Should the State Get Back into the Charter School Business?
A referendum in the fall will be asking voters whether they support a Constitutional Amendment in Georgia allowing for a state authorizing board on charter schools. So how will you vote?
An amendment passed in the Georgia General Assembly in March authorized a referendum in the fall that essentially asks voters whether they think the state should get back into the charter school business.
The referendum will ask voters whether the Georgia Constitution should be amended to allow for a state authorizing board on charter schools. A Supreme Court decision last year ruled that decision should be put back into the hands of local boards of education. The outcome of the November referendum could essentially overrule that decision.

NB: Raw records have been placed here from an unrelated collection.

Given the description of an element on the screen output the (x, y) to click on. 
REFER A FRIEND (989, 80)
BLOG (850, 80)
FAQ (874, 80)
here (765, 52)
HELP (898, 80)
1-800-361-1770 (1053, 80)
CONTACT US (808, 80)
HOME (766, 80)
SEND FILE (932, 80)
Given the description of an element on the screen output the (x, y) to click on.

The issue has set up a fierce debate. Lines have been drawn with fierce lobbying on sides of the issue. A Media Matters research piece lays out the reasons why the status quo should remain. A storify composite by SouternEdDesk takes a broader look at the issue from both sides.
At the heart of it lies the question: Who should control which, where and why charter schools should open – the state or local boards of education?
Charter school supporters would like the power returned to the state, allowing it to override a local board’s decision to deny a charter school’s right to open. Opponents, however, say it will put the state back into the charter school business and allow it to manipulate funding.
So what do you think? Will you be voting in support of the state amending its constitution to allow for a state authorizing board? Or do you think the Supreme Court decision was the right one and the law should remain as it is?